[Saved data entries]
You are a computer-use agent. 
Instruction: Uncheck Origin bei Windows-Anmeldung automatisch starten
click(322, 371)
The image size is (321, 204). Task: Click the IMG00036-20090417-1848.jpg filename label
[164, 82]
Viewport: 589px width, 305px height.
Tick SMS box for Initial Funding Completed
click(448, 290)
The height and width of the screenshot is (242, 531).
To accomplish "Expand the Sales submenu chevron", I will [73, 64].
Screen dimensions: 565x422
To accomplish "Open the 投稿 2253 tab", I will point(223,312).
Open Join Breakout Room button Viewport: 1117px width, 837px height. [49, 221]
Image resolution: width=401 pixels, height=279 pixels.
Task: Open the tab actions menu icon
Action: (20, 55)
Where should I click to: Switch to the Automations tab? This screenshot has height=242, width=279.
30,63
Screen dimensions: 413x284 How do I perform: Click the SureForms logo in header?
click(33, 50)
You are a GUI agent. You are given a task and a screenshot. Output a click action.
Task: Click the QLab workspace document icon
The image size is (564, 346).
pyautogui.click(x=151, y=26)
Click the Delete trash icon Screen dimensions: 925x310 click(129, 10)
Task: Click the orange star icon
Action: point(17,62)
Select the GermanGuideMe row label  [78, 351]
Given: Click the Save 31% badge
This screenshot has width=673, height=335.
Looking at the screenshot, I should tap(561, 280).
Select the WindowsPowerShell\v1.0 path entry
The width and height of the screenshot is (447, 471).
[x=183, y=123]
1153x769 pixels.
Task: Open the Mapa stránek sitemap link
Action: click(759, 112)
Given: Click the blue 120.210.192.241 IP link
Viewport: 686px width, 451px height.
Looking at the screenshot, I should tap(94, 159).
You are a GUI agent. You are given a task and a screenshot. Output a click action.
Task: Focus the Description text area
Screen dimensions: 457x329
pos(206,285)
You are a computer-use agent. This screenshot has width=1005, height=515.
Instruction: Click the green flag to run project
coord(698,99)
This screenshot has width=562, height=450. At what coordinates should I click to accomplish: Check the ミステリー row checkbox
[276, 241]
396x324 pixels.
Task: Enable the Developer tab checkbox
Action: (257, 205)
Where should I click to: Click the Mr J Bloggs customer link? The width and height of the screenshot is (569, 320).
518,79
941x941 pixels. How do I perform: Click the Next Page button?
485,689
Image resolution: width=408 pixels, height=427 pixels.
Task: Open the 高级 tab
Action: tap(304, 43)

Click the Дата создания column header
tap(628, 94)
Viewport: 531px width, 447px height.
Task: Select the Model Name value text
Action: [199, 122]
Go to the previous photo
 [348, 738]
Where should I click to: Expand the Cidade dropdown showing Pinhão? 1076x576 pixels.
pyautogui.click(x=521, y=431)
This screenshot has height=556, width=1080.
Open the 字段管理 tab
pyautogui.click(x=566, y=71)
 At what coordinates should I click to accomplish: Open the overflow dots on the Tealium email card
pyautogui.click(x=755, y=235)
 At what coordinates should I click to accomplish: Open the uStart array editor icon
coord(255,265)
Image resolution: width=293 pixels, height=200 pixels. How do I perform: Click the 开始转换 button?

ABOUT THIS TASK: Look through the data above. Find each line with the string "will" and copy it.

RESPONSE TO THE TASK:
To accomplish "Expand the Sales submenu chevron", I will [73, 64].
To accomplish "Open the 投稿 2253 tab", I will point(223,312).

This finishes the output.